Esta semana, el Departamento del Tesoro de Estados Unidos finalmente anunció su finalización: después de más de 230 años de producción de monedas, las últimas monedas de un centavo fueron acuñadas solemnemente en el Banco Central de Estados Unidos. Según el Departamento del Tesoro de Estados Unidos, se espera que detener la producción de monedas ahorre aproximadamente 56 millones de dólares en costos de materiales. Producir un centavo recientemente costó casi 3,7 centavos.
En estos países no son necesarias las monedas de un céntimo.
Incluso en la zona del euro el debate se mantiene desde hace algún tiempo: para producir una moneda de un céntimo de euro se necesitan aproximadamente 1,65 céntimos, que es más que el valor de la moneda. A principios de 2020, la Comisión Europea presentó un borrador sobre cómo eliminar gradualmente las pequeñas monedas de acero recubiertas de cobre. Finlandia y los Países Bajos son pioneros en este sentido. Desde principios de los años 2000, las cantidades se han redondeado para que en la vida cotidiana podamos prescindir de las monedas de 1 y 2 céntimos. Bélgica, Irlanda e Italia hicieron lo mismo a partir de 2014.

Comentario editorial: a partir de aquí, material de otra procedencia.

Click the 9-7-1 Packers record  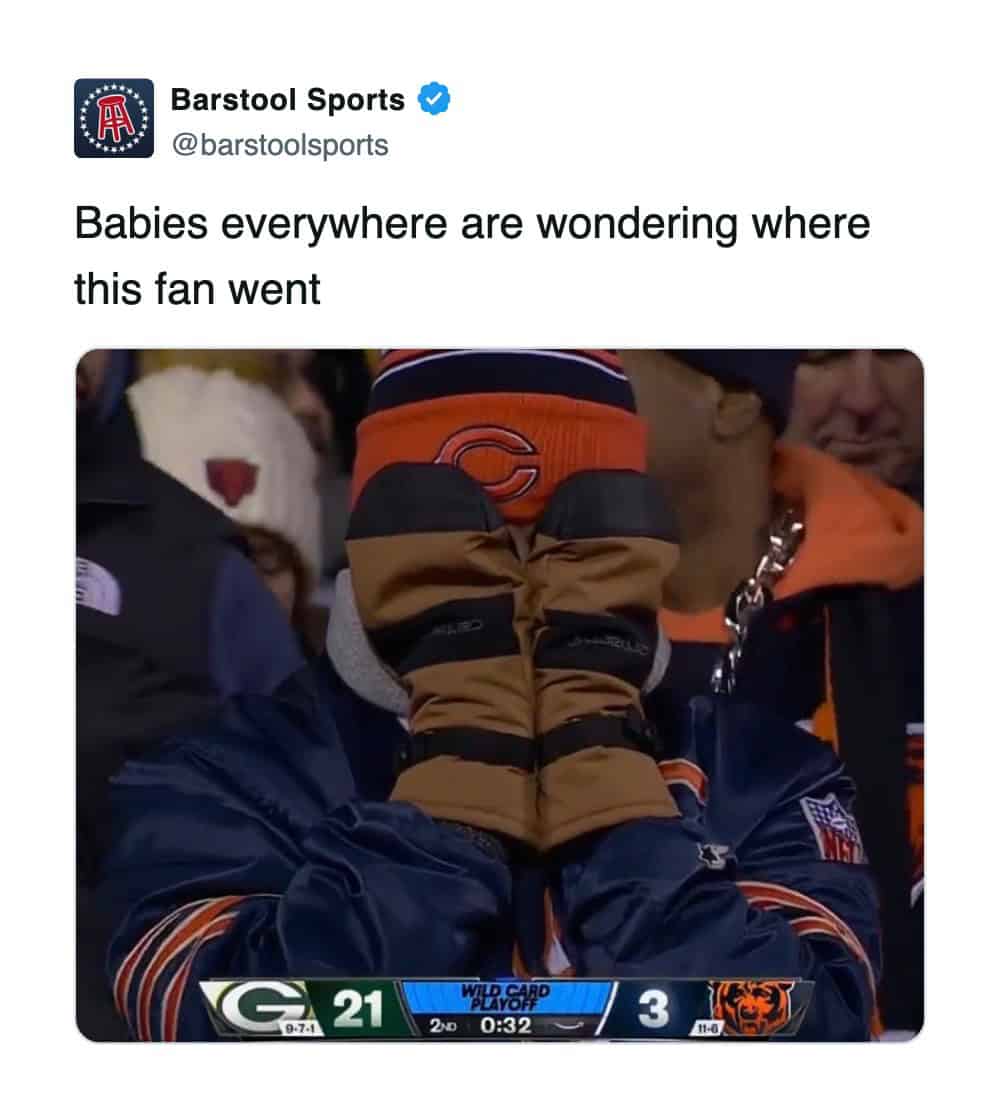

euroEstadísticas monetarias del BCE
Alemania es considerada el país de los ahorradores. El Bundesbank también está ahora a favor de normas de redondeo para limitar el número de céntimos. Según la última encuesta del Eurobarómetro, una pequeña mayoría (53%) de la población alemana estaría a favor de ello. En toda la eurozona, el consenso es del 61%.

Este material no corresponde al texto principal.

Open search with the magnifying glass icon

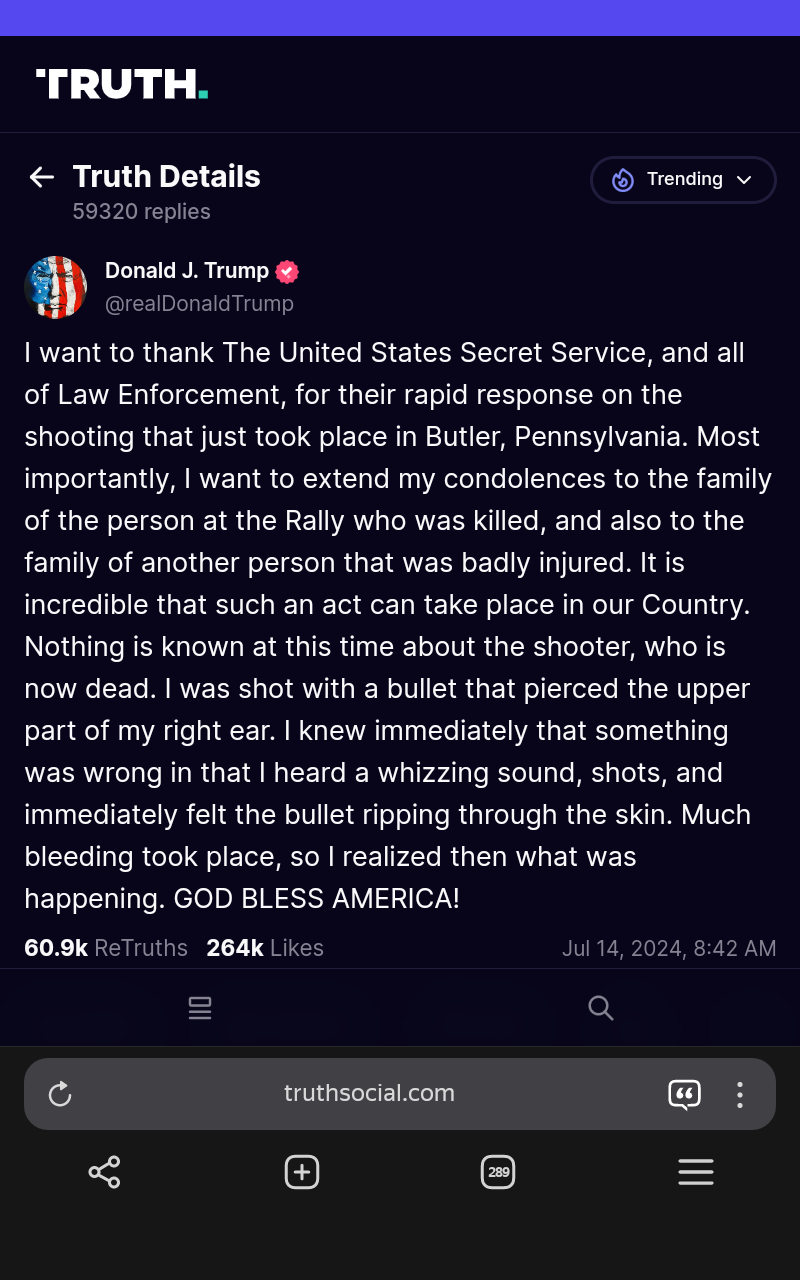click(600, 1008)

Dado que la mayoría de los consumidores reciben más cambio del que gastan, las casas de moneda estatales deben garantizar constantemente el suministro. Sólo entre 2002 y 2013, los países de la UE tuvieron que recaudar alrededor de 1.400 millones de euros para la producción.
La producción de monedas cuesta millones cada año
Al final, las monedas sueltas a menudo desaparecen sin usar en los bolsillos de los pantalones, en las grietas del sofá, en las alcancías o en los tarros. A medida que pasa el tiempo, entran en circulación cada vez más monedas de uno y dos céntimos. Según los datos actuales del Banco Central Europeo, en la zona del euro hay actualmente en circulación más de 40.000 millones de monedas de un céntimo, lo que corresponde a más de una cuarta parte de todas las monedas de euro. Sin embargo, los céntimos europeos representan sólo un poco más del 1% del valor total de los peniques.
Al eliminar las monedas de uno y dos céntimos, Alemania podría ahorrar millones de dólares cada año, afirman los partidarios de la regla del redondeo. Pero también hay buenos argumentos para conservar cantidades más pequeñas. En el comercio minorista, por ejemplo, los céntimos importan: un precio de 99 céntimos parece simplemente más atractivo que un simple valor en euros.
Muchos en Estados Unidos también expresan preocupación por el impacto de la prohibición del centavo de Trump. Las monedas de un céntimo seguirán en circulación; se dice que quedan alrededor de 300 mil millones. La gente todavía puede pagar con él. Sin embargo, el dinero perdido ya no será reemplazado. Algunas tiendas ya están informando de una “escasez de centavos” y los expertos económicos advierten que la abolición de la moneda de un centavo podría convertirse en un factor de inflación si los minoristas pronto ajustan sus precios en incrementos de cinco – y se “olvidan” de redondear a la baja de vez en cuando.